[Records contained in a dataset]
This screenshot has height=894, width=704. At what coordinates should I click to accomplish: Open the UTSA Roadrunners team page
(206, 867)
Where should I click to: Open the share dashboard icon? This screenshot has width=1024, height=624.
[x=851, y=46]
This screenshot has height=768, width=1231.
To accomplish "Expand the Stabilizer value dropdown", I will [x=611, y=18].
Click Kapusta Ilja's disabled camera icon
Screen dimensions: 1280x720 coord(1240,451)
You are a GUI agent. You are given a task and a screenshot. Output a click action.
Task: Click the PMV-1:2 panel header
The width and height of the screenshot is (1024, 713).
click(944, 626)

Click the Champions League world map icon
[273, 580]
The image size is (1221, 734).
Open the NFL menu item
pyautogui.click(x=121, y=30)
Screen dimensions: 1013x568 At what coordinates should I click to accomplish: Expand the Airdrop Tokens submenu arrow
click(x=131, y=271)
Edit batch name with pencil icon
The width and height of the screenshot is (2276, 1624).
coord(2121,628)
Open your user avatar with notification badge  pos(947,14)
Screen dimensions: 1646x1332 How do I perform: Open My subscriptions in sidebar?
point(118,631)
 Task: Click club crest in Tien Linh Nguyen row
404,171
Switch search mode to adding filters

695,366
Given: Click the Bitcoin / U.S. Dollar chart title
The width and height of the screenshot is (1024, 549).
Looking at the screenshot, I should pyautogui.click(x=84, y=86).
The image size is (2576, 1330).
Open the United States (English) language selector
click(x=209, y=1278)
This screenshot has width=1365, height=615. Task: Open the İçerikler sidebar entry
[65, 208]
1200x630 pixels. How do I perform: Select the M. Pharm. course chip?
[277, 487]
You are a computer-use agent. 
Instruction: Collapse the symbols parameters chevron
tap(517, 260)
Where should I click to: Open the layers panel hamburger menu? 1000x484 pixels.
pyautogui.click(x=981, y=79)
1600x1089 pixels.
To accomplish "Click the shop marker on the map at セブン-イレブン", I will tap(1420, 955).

Exercise aim: Extract every line of the data above and reproduce each one unchanged.

The result:
This screenshot has height=894, width=704. At what coordinates should I click to accomplish: Open the UTSA Roadrunners team page
(206, 867)
Where should I click to: Open the share dashboard icon? This screenshot has width=1024, height=624.
[x=851, y=46]
This screenshot has height=768, width=1231.
To accomplish "Expand the Stabilizer value dropdown", I will [x=611, y=18].
Click Kapusta Ilja's disabled camera icon
Screen dimensions: 1280x720 coord(1240,451)
You are a GUI agent. You are given a task and a screenshot. Output a click action.
Task: Click the PMV-1:2 panel header
The width and height of the screenshot is (1024, 713).
click(944, 626)

Click the Champions League world map icon
[273, 580]
The image size is (1221, 734).
Open the NFL menu item
pyautogui.click(x=121, y=30)
Screen dimensions: 1013x568 At what coordinates should I click to accomplish: Expand the Airdrop Tokens submenu arrow
click(x=131, y=271)
Edit batch name with pencil icon
The width and height of the screenshot is (2276, 1624).
coord(2121,628)
Open your user avatar with notification badge  pos(947,14)
Screen dimensions: 1646x1332 How do I perform: Open My subscriptions in sidebar?
point(118,631)
 Task: Click club crest in Tien Linh Nguyen row
404,171
Switch search mode to adding filters

695,366
Given: Click the Bitcoin / U.S. Dollar chart title
The width and height of the screenshot is (1024, 549).
Looking at the screenshot, I should pyautogui.click(x=84, y=86).
The image size is (2576, 1330).
Open the United States (English) language selector
click(x=209, y=1278)
This screenshot has width=1365, height=615. Task: Open the İçerikler sidebar entry
[65, 208]
1200x630 pixels. How do I perform: Select the M. Pharm. course chip?
[277, 487]
You are a computer-use agent. 
Instruction: Collapse the symbols parameters chevron
tap(517, 260)
Where should I click to: Open the layers panel hamburger menu? 1000x484 pixels.
pyautogui.click(x=981, y=79)
1600x1089 pixels.
To accomplish "Click the shop marker on the map at セブン-イレブン", I will tap(1420, 955).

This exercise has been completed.